台北生活の日記

饒河街夜市の「ピンクミルク」で気分をあげる

観光客の消えた夜市に浮かぶ台湾の日常、普通の暮らし。

 

MRT松山線は、時空が歪んでいると思います。私はこの路線に乗ると、4回に1回は乗り過ごしてしまうのです。他の路線ではそんなことは起きないのに、松山線だけは中山で降りるつもりが北門に来ていたことが何度かありました。眠っていたわけでもないのに、一体なぜ?
先日も、気づいたら終点の松山にいました。
対面に来ている地下鉄に乗って引き返せばいいけれど、その日は用事がすんでいたしそのまま帰るのもなんだか癪に障るので、改札を出て久しぶりに饒河街夜市を散歩することに。

MRT松山駅の2番出口を出て、松山市場を通り抜けショートカットで夜市の真ん中に。平日の宵の口、市場に並ぶお店には、小さな子供を連れて夕食をとる家族があちこちにいます。
外国人観光客のいない夜市、賑わいは半減しているものの、学校帰りの高校生のグループが何組もおしゃべりしながら歩いてました。行列や満席のテーブルは、もう見当たらない。平日の学校や仕事を終えた後の台湾の人たちが、何を食べようか、何をして遊ぼうか、ただおしゃべりするだけのためにゆっくり、のんびりしています。

「ピンクミルク」の糖度「バンコク」におののく

タイ式ドリンクの屋台「好泰 Good Thai」で、「バンコク・ピンクミルク 曼谷粉紅冰奶」なるものを初めて飲みました。タイ式ミルクティーは時々飲むけれど、台北でピンクミルクを扱っているお店は多くないかもしれません。

「糖度と氷の量はどうします?」
感じの良いお兄さんに聞かれて屋台に貼りだされているリストを見ると、

台湾甜:70%
曼谷甜:100%
半糖:50%

の3種類の糖度から指定できました。
台湾の一般的なドリンク店では無糖、微糖、半糖、7分、正常などの段階から選べます。私は普段、無糖か微糖を指定。半糖で「甘ぇ…」とくらくらするし、70%レベルはよほど疲れて暑い日でもない限り、受け付けません。本場バンコクの糖度はその上を行くのか…。
いきなりくらくらするのも怖いので、初ピンクミルクは半糖、氷少な目でオーダーしてみました。

タイならではの「ピンクミルク」はどんなもの?

「ピンクミルク」はサラ・シロップを練乳とお湯で割って混ぜ、クラッシュアイスに一気に注いで出来上がりでした。
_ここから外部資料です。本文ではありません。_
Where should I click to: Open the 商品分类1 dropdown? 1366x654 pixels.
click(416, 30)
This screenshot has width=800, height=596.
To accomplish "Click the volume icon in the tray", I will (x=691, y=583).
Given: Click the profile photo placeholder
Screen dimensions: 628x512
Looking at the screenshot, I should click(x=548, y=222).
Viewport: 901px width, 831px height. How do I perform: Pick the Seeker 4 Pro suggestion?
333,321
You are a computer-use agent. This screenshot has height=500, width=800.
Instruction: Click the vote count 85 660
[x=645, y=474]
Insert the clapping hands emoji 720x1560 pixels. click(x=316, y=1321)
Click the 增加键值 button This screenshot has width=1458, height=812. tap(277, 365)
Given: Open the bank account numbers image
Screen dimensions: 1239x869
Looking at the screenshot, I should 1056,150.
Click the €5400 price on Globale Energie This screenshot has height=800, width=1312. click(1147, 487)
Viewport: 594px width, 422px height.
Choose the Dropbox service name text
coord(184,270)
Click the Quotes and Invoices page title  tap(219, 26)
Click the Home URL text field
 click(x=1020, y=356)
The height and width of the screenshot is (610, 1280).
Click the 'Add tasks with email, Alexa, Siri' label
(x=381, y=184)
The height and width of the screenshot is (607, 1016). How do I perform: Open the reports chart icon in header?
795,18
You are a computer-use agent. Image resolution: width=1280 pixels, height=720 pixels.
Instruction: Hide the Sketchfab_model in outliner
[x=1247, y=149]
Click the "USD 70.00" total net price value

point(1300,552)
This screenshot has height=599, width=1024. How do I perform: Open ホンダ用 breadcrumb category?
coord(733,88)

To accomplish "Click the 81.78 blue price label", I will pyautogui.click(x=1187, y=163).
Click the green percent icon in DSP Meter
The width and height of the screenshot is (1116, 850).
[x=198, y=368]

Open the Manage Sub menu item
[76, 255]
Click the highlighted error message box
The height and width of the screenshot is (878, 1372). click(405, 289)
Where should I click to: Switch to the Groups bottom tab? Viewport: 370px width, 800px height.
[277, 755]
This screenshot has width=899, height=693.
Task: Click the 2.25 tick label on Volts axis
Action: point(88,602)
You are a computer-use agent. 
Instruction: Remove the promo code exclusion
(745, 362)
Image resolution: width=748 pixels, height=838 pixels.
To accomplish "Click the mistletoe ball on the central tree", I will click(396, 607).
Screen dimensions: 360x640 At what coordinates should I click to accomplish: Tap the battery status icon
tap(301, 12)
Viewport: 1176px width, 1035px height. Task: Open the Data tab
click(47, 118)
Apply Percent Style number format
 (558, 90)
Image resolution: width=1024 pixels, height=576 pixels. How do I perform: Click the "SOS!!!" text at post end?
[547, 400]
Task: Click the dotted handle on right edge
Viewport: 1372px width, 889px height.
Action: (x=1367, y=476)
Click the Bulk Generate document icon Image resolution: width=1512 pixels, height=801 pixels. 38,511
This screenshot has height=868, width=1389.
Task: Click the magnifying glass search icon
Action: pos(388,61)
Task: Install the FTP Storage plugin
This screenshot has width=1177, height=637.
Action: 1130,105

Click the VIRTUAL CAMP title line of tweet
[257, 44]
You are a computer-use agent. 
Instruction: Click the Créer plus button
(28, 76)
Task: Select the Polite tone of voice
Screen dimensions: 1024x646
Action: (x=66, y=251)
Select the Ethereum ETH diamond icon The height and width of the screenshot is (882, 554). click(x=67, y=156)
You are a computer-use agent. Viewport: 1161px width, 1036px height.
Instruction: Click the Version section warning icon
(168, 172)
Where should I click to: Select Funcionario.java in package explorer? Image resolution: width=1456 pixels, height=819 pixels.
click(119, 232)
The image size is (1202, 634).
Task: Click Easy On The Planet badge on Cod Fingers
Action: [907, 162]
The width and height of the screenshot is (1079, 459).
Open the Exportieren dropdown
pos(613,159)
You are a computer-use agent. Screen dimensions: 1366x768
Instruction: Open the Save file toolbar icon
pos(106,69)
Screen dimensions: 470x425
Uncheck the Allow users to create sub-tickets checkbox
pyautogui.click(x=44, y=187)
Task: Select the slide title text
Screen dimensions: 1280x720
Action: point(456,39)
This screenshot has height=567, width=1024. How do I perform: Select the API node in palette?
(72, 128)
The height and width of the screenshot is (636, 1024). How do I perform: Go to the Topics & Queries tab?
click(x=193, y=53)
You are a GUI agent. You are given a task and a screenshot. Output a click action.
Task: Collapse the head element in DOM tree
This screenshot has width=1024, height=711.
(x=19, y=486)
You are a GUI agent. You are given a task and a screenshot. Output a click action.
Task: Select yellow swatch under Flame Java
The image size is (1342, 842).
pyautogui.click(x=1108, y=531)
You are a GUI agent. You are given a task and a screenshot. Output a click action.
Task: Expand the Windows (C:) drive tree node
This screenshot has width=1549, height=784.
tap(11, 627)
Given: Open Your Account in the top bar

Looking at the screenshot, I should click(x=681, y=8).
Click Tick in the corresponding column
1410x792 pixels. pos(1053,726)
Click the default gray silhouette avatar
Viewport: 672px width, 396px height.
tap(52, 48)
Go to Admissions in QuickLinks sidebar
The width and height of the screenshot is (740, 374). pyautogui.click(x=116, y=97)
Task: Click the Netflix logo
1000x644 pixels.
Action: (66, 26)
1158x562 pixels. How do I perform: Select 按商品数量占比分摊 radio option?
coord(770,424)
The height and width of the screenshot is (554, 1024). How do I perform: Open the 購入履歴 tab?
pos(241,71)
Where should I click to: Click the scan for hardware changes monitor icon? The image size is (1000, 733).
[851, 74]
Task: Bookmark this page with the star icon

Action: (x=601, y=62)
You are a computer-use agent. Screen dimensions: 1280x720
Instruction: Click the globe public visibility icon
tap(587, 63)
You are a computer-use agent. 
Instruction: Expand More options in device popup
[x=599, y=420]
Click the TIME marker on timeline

「サラ・シロップ」はサラク (蛇皮果)フレーバーの赤いシロップ。ピンクミルク自体は、練乳いちごミルクを想像すると近い味だと思います。ミルクティにしても練乳が強すぎずると何もかも凌駕してしまうけれど、好泰のピンクミルクはバランスが良く、半糖でもくらくらしない。とても美味しかった。

写真と動画を撮っても良いですか?と尋ねると、「もちろん!」と爽やかに答えてくれたお兄さん。台湾とタイのミックスの方だそうです。てきぱきした動作はクールだけれど人懐こい笑顔の方でした。
「好泰」にはサラ・シロップのレモンソーダ割り「RED SYRUP LEMON SODA」もあるので、練乳気分ではない日に飲んでみたいです。

 

好泰 Good Thai 店舗情報

住所:台北市松山區饒河街161號
営業時間:17:30-23:30
定休日:不定休
menu:https://www.instagram.com/stories/highlights/
ig:https://www.instagram.com/goodthaii/
fb:https://www.facebook.com/Goodthaii/

ライトアップされた夜市のゲートを真下から見上げて写真を撮っていると、近くのテーブルで食事をしていた人たちもつられて上を見上げていました。そして何を言うでもなく、自分達のお皿やお椀に眼を戻し、食事を続ける。

ピンクの甘いドリンクと、てきぱき働く人のいる屋台の灯り。溢れかえる人が消えたぶん、この街の普通の生活が浮かび上がるよう。この穏やかさと甘さに支えられたら、夜市歩きも寂しくありませんでした。
「近いうちにまた来るわ…ピンクミルクのバンコク糖度にチャレンジするためにね…」
無言の決意とチャオを夜市に向けて送り、再び松山駅へ戻りました。今度は地下鉄を乗り過ごさないように。